R v Lay
[2017] NZHC 1388
•22 June 2017
IN THE HIGH COURT OF NEW ZEALAND AUCKLAND REGISTRY
CRI-2016-404-008873 [2017] NZHC 1388
THE QUEEN
v
CHRISTOPHER LAY
Appearances: A McConachy for Crown
D P H Jones QC and H Drury for Prisoner
Date:
22 June 2017
SENTENCING NOTES OF COURTNEY J
R v LAY [2017] NZHC 1388 [22 June 2017]
[1] Christopher Lay, you appear for sentence today having pleaded guilty to charges of supplying the Class A drug cocaine, offering to supply cocaine and possessing cocaine for supply. I provided a sentencing indication in relation to these charges and today’s sentencing proceeds on the basis of that indication.1
[2] The charges arise from a police investigation into the supply of cocaine in Auckland in 2016. You were a specific target of that investigation and as a result of it a number of others to whom you supplied cocaine were apprehended and have been sentenced. It is accepted that in your case the total amount of pure cocaine either supplied or possessed for supply was 402 grams.
[3] As you understand by now, the purpose of sentencing in cases such as this, possession and supply of controlled drugs is primarily deterrence and denunciation. It is important, too, to promote a sense of responsibility in you and acknowledgement of the harm that you do to the community through the dealing in drugs of this kind. The relevant sentencing principles are the need to take into account the gravity of the offending, including the degree of culpability and the seriousness of the type of offence as indicated by the maximum penalty. The maximum penalty for the charges to which you have pleaded guilty is life imprisonment, which indicates just how seriously Parliament views this kind of offending.
[4] On the basis of previous cases dealing generally with Class A drug offending and cases that have some similarity to the facts in your case, I have concluded that a starting point of nine years’ imprisonment is the appropriate one.2 There are no aggravating features about your offending that would cause me to increase this starting point. Your counsel has, however, emphasised a number of factors that he says ought to be taken into account in mitigation and lead to a reduction in the
starting point.
1 R v Lay [2017] NZHC 1007.
2 R v Wickremasinghe HC Auckland TO13408, 28 March 2003; R v Fatu [2006] 2 NZLR 72 (CA);
Clarke v R [2013] NZCA 473; R v Hayward HC Auckland CRI-2001-092-4639, 13 September
2011; R v McGannan [2013] NZHC 915; R v Lockie [2013] NZHC 1625; R v Yee CA169/01, 29
November 2001.
[5] As I have already indicated in my sentencing indication, the fact that you have no prior convictions and were of previously of good character does not count for anything in terms of mitigation in relation to this kind of offending. Today Mr Jones has addressed the issues of remorse and of your personal circumstances, particularly in relation to your partner, Xi Cao. As to remorse, Judges are generally slow to treat the regret that a defendant feels at having been caught as genuine and extreme remorse that would justify a specific reduction.

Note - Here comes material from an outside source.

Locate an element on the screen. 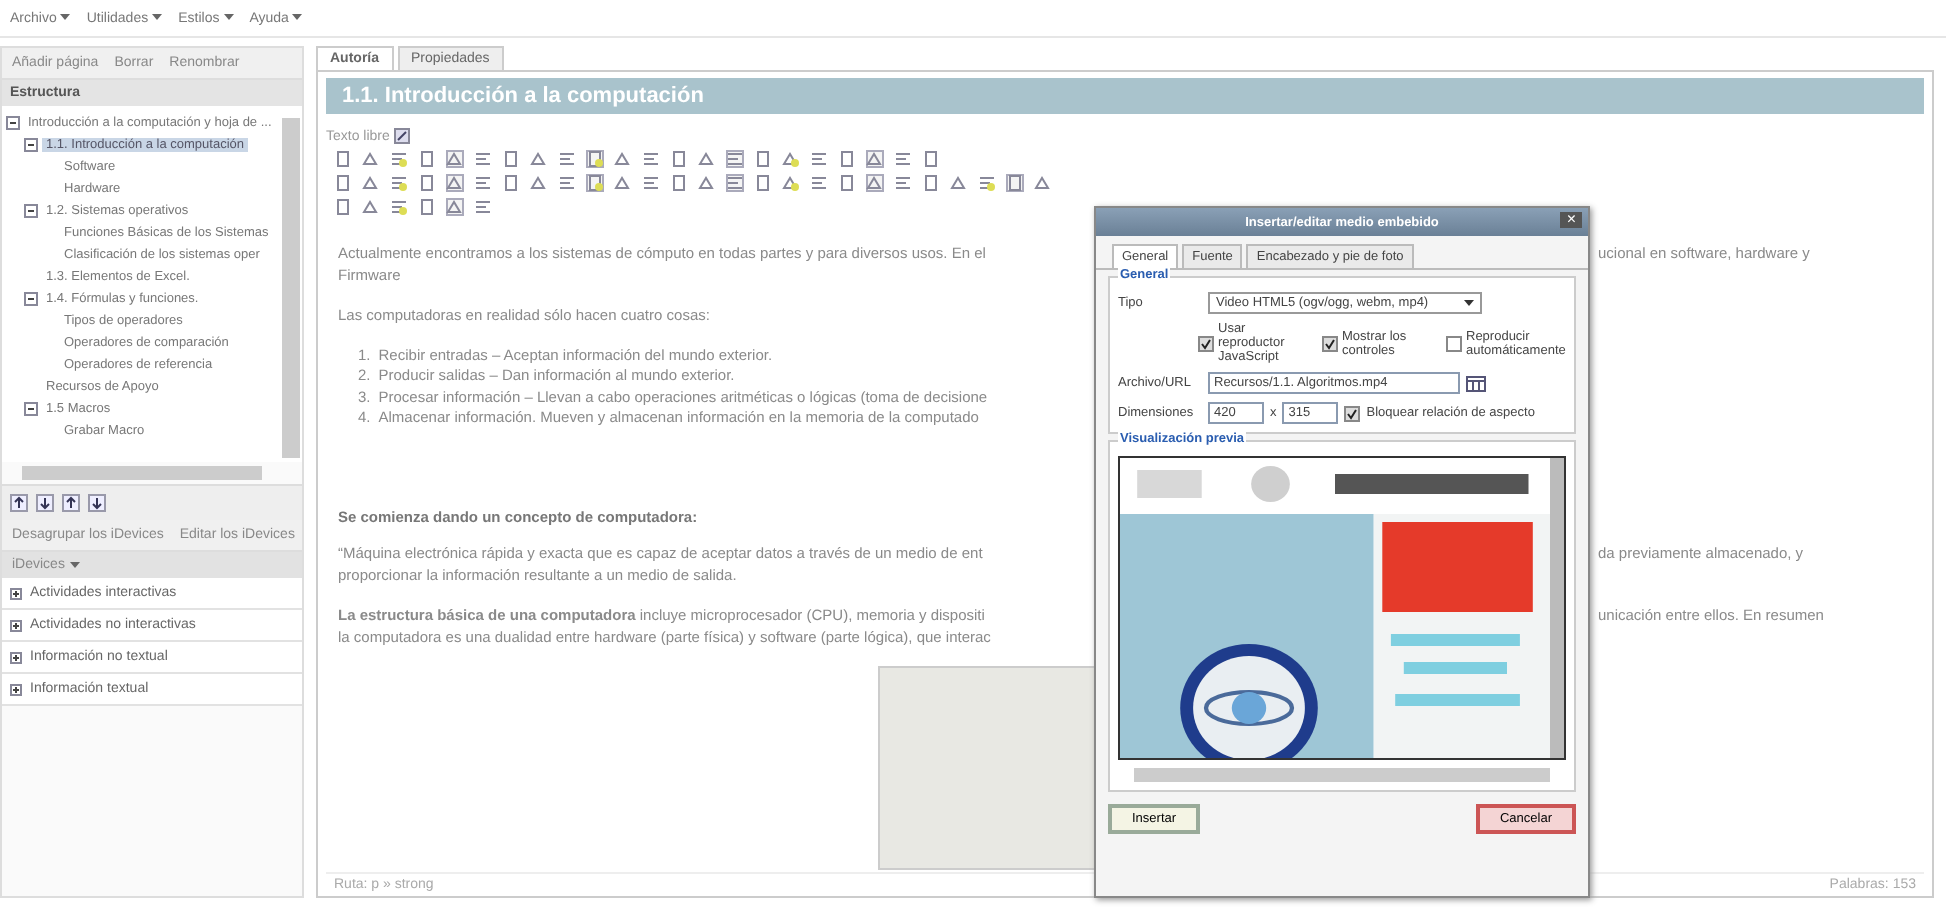 The image size is (1946, 910). close-button: × is located at coordinates (1571, 220).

I am not satisfied that such a level of remorse exists here. As to your personal circumstances, your counsel has provided me with a number of character references that testify to your kind nature and caring attitude towards your family and friends. It is evident that you enjoy considerable support as a result. It is however only the circumstances of your partner, Ms Xi, that I regard as relevant for sentencing purposes. Ms Xi came to New Zealand from China in 2012 and the two of you have been a couple since 2014. She has written eloquently of the difficult times she has faced since losing a baby in
2016. She became very depressed and you were her main support throughout this time, her family still being in China. It is clear that she relied on you very much and that you did not let her down. But, although she is now studying and working, she is still heavily reliant on you as her main source of support. I accept that a lengthy term of imprisonment will be hard on her as it appears that her present intention is to stay in New Zealand and wait for your release. I am prepared to allow a small discount of five per cent to reflect this aspect of your situation.
[6] The final factor is the discount to which you are of course entitled on your guilty plea. For the reasons I canvassed in the sentencing indication I am satisfied that a 25 per cent discount should be permitted, notwithstanding that the plea was not entered at the earliest stage.
[7] A five per cent discount from the starting point to recognise your personal factors would produce a provisional starting point of eight years seven months. A 25 per cent discount from that results in an end sentence of six years five months’ imprisonment.
[8] That is the sentence I impose, a sentence of six years five months’
imprisonment and I also make an order for the destruction of the cocaine and the forfeiture of the $70,000 in cash seized from your apartment. Stand down.